Sometimes you mean to go to a reading series that sounds cool, but you put it off, and a year goes by, then two, then three and four, until finally, when you actually go because it’s the week between Christmas and New Years so you’ve got the time and even traffic in L.A. isn’t too bad, you walk into the event and there’s free champagne and mini cupcakes because it’s the reading series’ eighth anniversary.
Which is to say: Hitched has been around the L.A. literary scene long enough to become a standard feature. The quarterly series was started by local poet Xochitl-Julisa Bermejo (pictured above), who back in 2010, was a recent MFA graduate from Antioch University Los Angeles. Since she knew a lot of faculty mentors from her grad program — and also knew their writing mentees — Xochitl got the idea to start a reading series that featured literary pairings: mentors and mentees, teachers and students, collaborators and collectives, and other writerly partners. “It’s a celebration of those relationships,” she said.
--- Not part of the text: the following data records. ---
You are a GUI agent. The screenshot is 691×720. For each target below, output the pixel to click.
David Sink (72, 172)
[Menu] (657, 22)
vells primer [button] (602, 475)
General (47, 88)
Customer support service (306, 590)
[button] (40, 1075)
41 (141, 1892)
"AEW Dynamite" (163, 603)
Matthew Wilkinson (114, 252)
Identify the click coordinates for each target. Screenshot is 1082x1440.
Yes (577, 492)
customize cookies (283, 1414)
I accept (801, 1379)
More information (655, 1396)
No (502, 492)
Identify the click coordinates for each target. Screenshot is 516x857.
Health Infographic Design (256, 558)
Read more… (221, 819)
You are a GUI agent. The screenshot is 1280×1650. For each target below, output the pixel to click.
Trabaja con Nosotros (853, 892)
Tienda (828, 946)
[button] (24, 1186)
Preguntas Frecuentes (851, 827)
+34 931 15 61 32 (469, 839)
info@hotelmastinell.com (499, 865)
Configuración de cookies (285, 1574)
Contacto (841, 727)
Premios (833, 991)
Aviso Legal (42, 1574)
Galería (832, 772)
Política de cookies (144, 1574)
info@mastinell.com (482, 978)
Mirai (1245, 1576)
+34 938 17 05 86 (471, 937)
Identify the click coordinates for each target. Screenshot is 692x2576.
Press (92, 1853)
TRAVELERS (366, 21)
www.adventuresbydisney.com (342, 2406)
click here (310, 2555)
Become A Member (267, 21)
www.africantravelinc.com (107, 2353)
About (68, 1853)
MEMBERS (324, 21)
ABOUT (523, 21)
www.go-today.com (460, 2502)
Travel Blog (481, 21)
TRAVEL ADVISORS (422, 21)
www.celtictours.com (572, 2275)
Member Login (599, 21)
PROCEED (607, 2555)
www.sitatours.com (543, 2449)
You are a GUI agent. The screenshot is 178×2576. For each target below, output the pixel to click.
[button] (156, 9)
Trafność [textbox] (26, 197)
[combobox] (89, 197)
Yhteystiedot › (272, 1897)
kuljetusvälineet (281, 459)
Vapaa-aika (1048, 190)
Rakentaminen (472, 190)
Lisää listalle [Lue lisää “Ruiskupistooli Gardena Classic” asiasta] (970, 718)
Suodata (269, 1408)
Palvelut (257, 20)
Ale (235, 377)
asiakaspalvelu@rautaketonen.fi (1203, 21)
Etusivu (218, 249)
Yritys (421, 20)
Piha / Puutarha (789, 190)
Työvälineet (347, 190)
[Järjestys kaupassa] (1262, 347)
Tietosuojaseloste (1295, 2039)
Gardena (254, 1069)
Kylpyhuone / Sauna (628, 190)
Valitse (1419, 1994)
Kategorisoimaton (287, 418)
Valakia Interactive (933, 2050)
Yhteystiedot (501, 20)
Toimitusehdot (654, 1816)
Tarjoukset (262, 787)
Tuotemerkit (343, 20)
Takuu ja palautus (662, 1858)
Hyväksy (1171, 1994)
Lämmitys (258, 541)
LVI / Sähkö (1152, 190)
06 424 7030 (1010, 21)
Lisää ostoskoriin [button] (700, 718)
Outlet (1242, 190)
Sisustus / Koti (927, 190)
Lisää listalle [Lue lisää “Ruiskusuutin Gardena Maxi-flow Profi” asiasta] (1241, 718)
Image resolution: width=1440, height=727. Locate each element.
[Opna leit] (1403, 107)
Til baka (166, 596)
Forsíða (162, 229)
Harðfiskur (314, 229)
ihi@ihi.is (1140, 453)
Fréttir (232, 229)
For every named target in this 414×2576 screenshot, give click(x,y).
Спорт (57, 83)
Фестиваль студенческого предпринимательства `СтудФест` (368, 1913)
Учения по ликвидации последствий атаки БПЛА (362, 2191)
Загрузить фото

The series started out at Beyond Baroque in Venice but has since roamed around different locations across the city. The final event of 2019 was held in Other Books, a brightly-lit and eclectically curated book, comics, and record store in Boyle Heights. A couple dozen people filtered in bundled up in coats and rubbing their hands — it was a blustery night in the mid-fifties — mostly ignoring the treats, perhaps already maxed out on holiday indulgences.
I wasn’t. I had two mini cupcakes: one chocolate, one vanilla. Then Xochitl took the mic and introduced the first pair, Rocío Carlos and Rachel McLeod Kaminer, who’d collaborated on a just-published book of poems called Attendance (The Operating System).
Rachel read first (sample line: “A year like this passes so strangely somewhere between sorrow and bliss”), then Rocío took the stage. Her lavender hair matched the lavender book, and the poems she read were sprinkled with lavender (sample line: “Make me lavender, you said to her).
Every writer’s work this night incorporated Spanish words and phrases, which most of the audience seemed to understand, judging by the small murmurs of assent. I did not, though for the most part I could follow along (though does anyone else have the issue of zoning out during poetry readings, regardless of language?). The beginning of Xochitl’s website bio reads, “Xochitl-Julisa Bermejo is a first generation Chicana,” and Hitched reflects Xochitl’s effort to seek out similarly marginalized voices.
Poet Sara Borjas got up next. “I’m gonna read what I’m calling an essay, but it looks like this,” she said, and thrust out a sheet of paper toward the audience. It had fragments of writing segregated into individual small boxes on the page. She started reading; the essay was loosely about her mother’s gastric bypass surgery (sample line: “Her body anchored her to our house.”) but touched heavily on themes of Chicana identity and authenticity. I learned one Spanish word — pocha, a pejorative term used to describe Chicanas deemed too Americanized — that Sara used as a refrain throughout the piece.
Sara’s pair, poet Ruben Quesada, had gone to Chicago for Christmas and ended up staying longer than planned, so the last reader was a last-minute addition: Sonia Guiñansaca, a queer, migrant poet in town from Harlem for the holidays. Xochitl read an exuberant bio (“One of the 13 coolest queers on the internet according to Teen Vogue!”) then Sonia went up to applause.
“This is a poem for all the migrant folks in the room,” she said, then performed a long, expressive poem from memory (sample line: “I call it old school. Some call it poverty.”).
Afterwards Xochitl begged the audience to eat, drink, mingle, and buy books. Rachel and Rocío stood around the front, holding their twin books and smiling. “What was the collaborative process?” I went up and asked, and Rocío said it had happened after the two of them finished their MFAs at Otis College of Art and Design. They decided to check in with other once a week about their writing, and out of that, a book was born.
I commented on the lavenderness of Rocío hair, book, and poems. “Did you plan it?” I asked. “No,” she said, laughing. Then she touched her hair. “I don’t even know how it looks right now!”
She spotted a mirror in the corner, walked over to to it, and gently patted loose strands into place.